Secara singkat, Listyo menjelaskan bahwa saat ini memang dilakukan upaya pembebasan lahan oleh Badan Pengusahaan (BP) Batam terkait rencana pengembangan Rempang Eco City.
Namun, di saat yang bersamaan ada beberapa kelompok warga yang menolak rencana pengembangan serta ingin tetap menguasai lahan itu. Bentrokan pun tidak terhindarkan antara aparat dan warga.
"Di sana (Pulau Rempang) ada kegiatan terkait dengan pembebasan atau mengembalikan kembali lahan milik otoritas Batam yang saat ini mungkin dikuasai beberapa kelompok masyarakat," kata Listyo kepada wartawan, Kamis kemarin (7/9). Bentrokan terus terjadi meski upaya seperti musyawarah dengan warga setempat dan BP Batam telah dilaksanakan.
Tidak hanya itu, BP Batam juga telah menyiapkan relokasi dan ganti rugi terhadap lahan yang dibebaskan. pembebasan.
Sayangnya upaya tersebut tidak berjalan mulus.
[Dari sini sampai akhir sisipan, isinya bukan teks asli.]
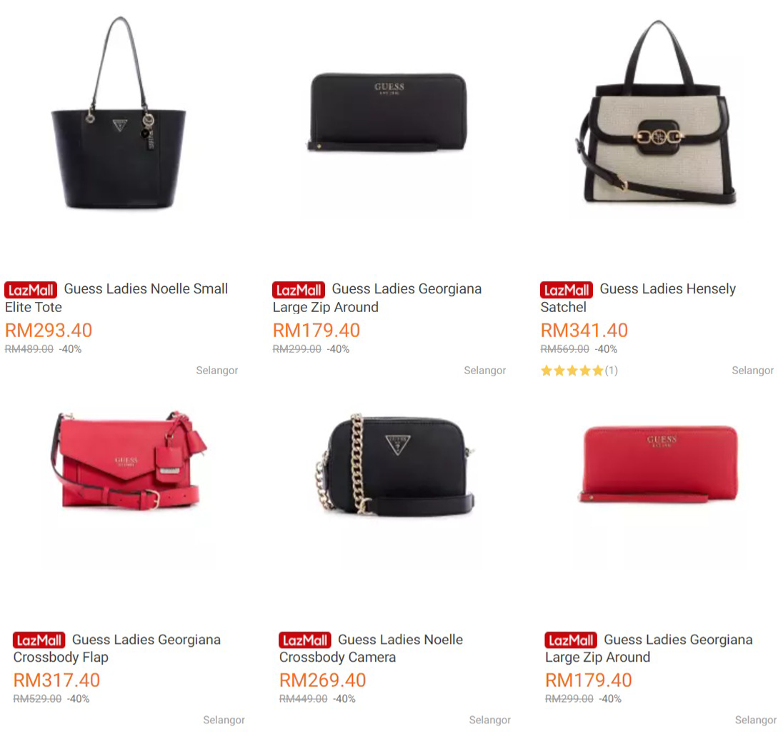
Task: Click LazMall badge beside red Georgiana Large Zip Around
Action: (571, 640)
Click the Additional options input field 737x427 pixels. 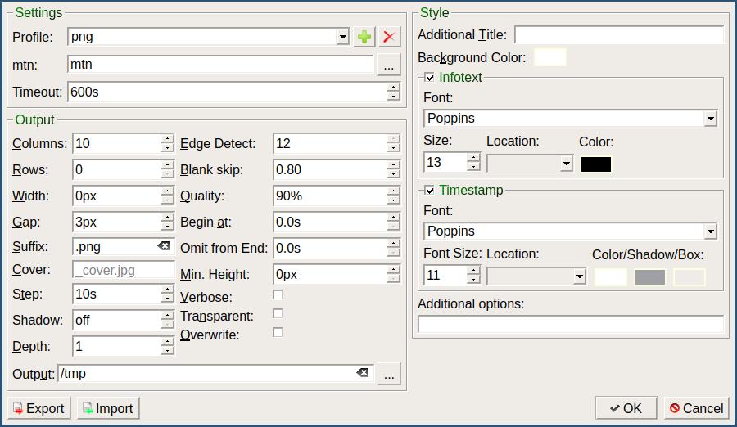click(x=570, y=324)
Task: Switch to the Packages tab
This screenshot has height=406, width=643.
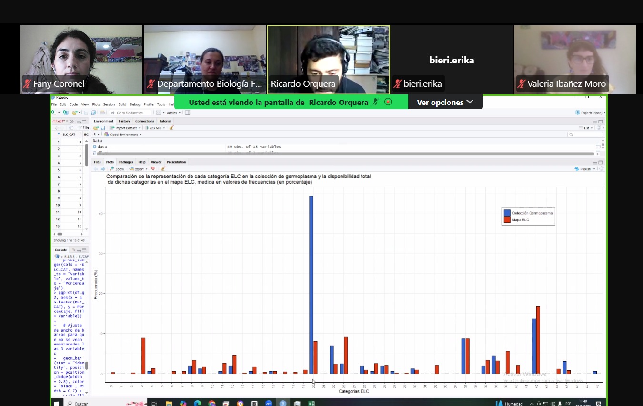Action: [126, 162]
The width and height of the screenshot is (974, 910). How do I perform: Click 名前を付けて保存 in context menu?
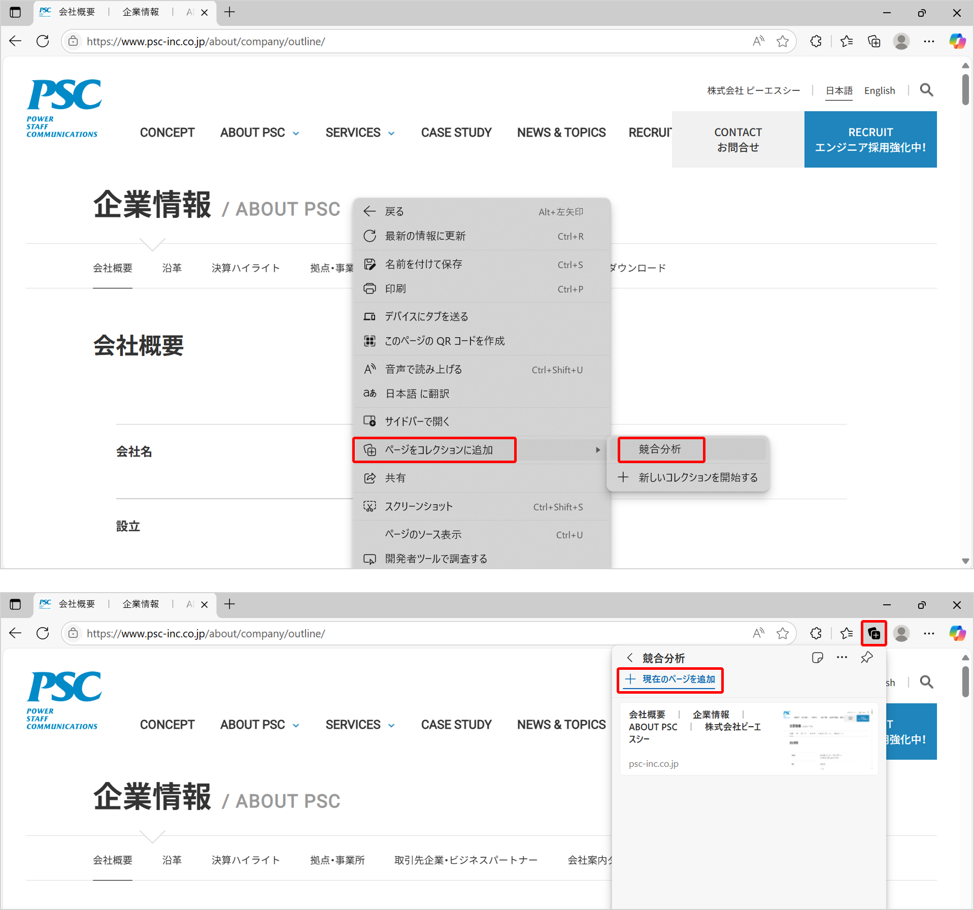(423, 265)
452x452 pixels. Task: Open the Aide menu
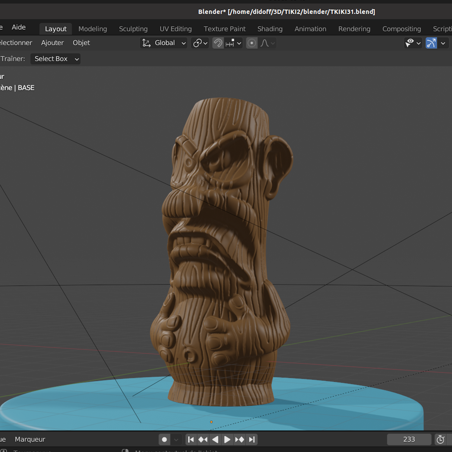tap(19, 27)
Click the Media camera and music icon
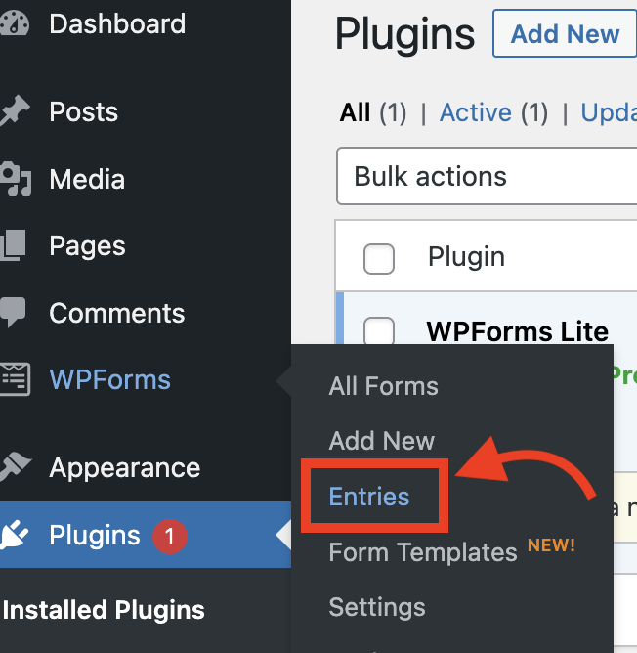The image size is (637, 653). 15,179
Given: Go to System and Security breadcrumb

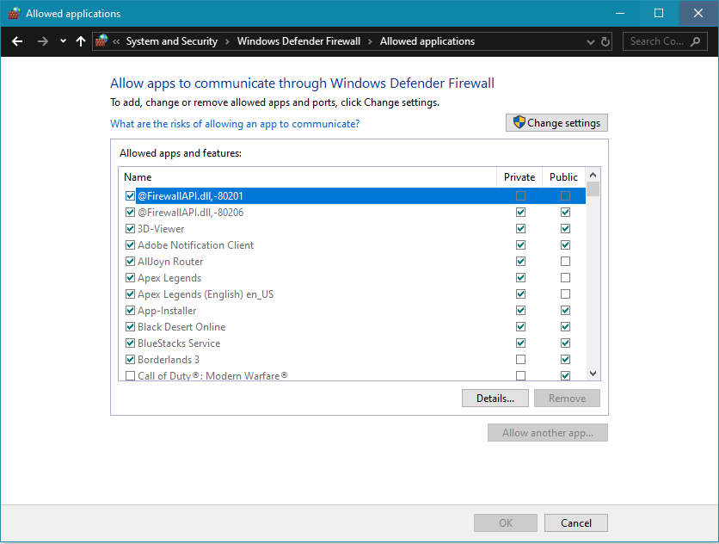Looking at the screenshot, I should click(x=172, y=41).
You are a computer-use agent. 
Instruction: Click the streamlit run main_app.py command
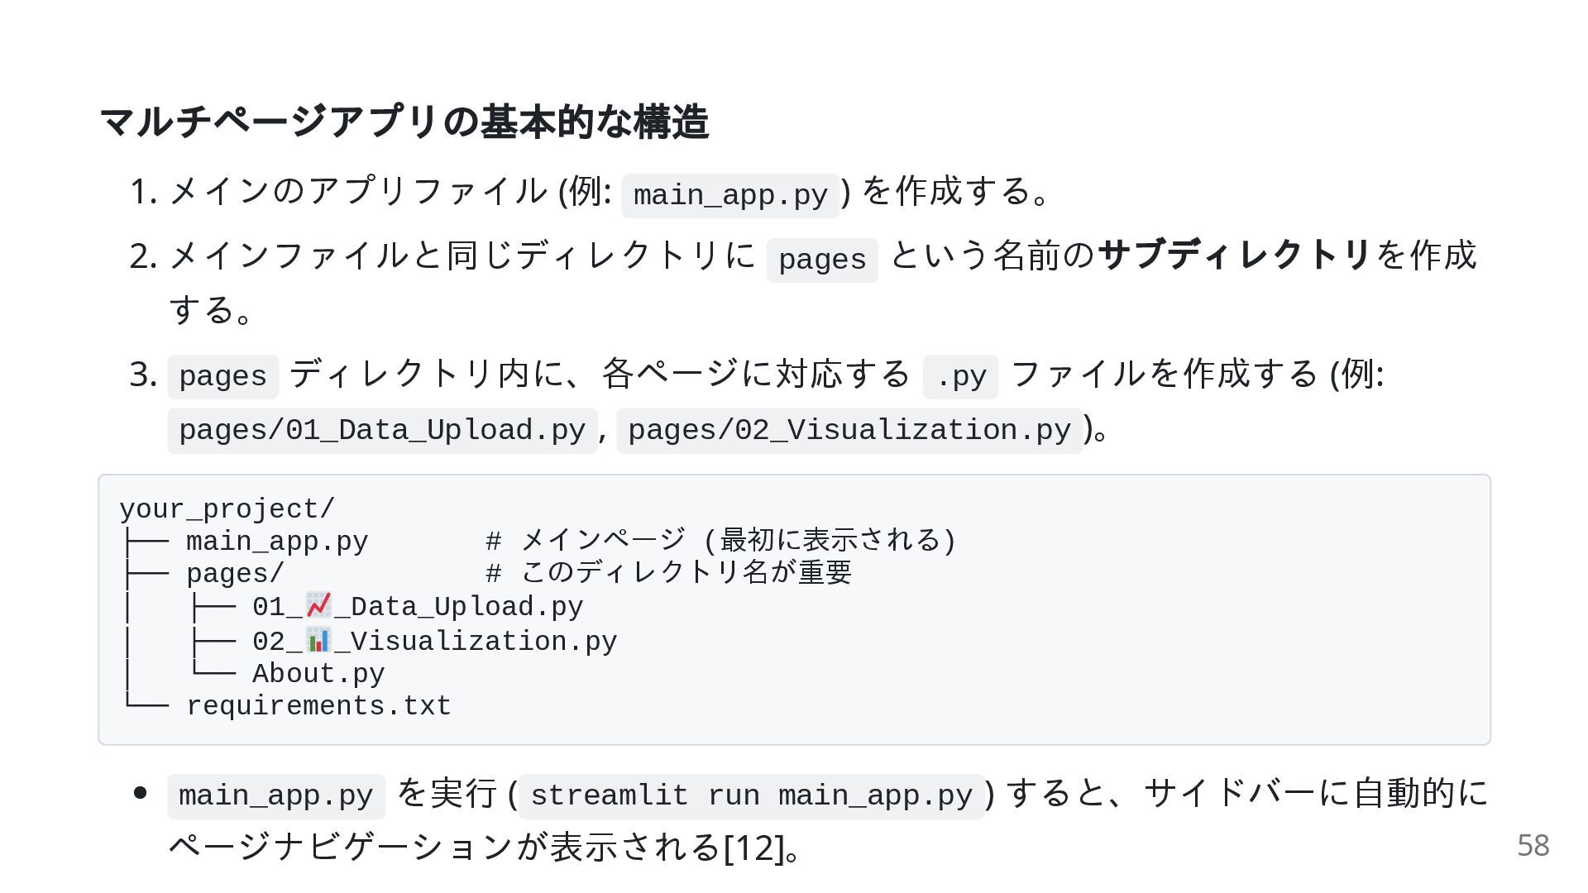pyautogui.click(x=751, y=796)
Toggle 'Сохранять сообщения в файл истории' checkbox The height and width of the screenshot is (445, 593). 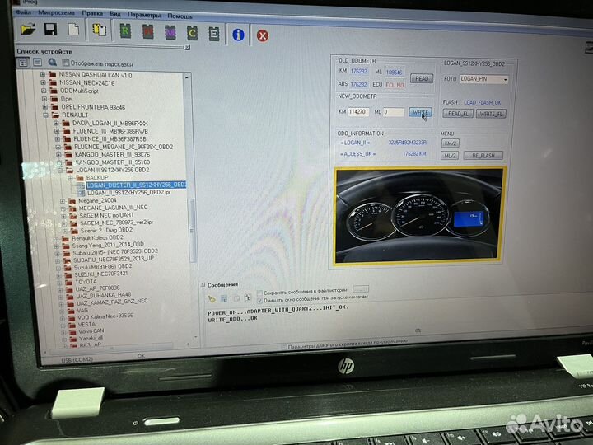[x=260, y=293]
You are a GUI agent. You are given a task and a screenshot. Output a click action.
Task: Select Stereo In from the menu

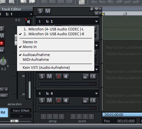(x=30, y=42)
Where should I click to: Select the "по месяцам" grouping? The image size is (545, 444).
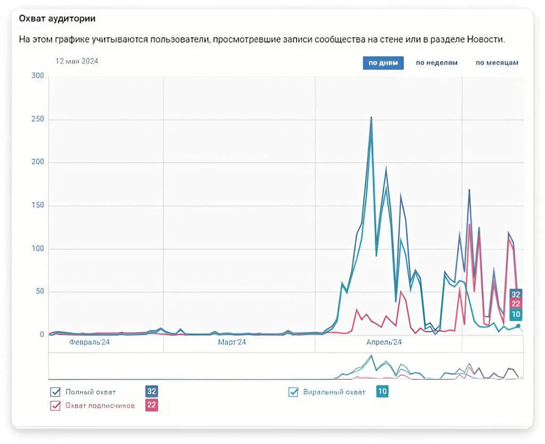tap(497, 63)
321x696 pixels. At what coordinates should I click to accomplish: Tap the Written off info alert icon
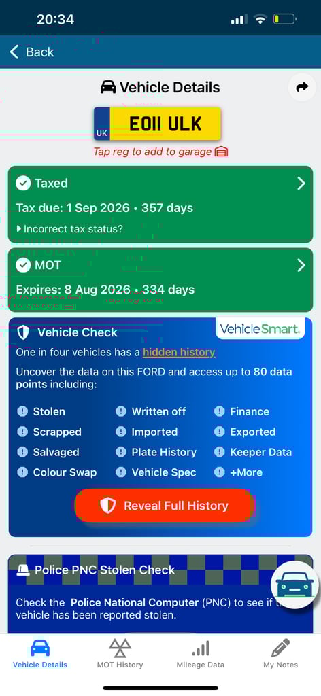121,411
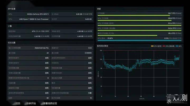Click the blue GPU legend swatch
Viewport: 190px width, 106px height.
[177, 46]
Sebab beberapa masyarakat diduga tetap berusaha untuk mempertahankan lahan tempat tinggalnya.
"Karena ada beberapa aksi yang kemudian hari ini dilakukan upaya-upaya penertiban," kata Listyo.
Meski begitu, Listyo mengaku pihak kepolisian akan tetap mengedepankan upaya komunikasi dalam menyelesaikan masalah ini.
Diketahui bersama, situasi di Pulau Rempang, Batam, terus memanas seiring adanya penggusuran paksa terhadap kelompok masyarakat adat Kampung Melayu Tua.
Warga melakukan aksi penolakan relokasi dan penggusuran terhadap kelompok masyarakat adat Kampung Melayu Tua di Pulau Rempang.
Program Strategis Nasional Kawasan Rempang Eco-City dianggap telah menggusur mereka yang sudah menempati tanah adat Melayu Tua itu sejak 1834 silam
Dari bentrokan ini, beberapa warga dikabarkan ditangkap dan mengalami luka-luka.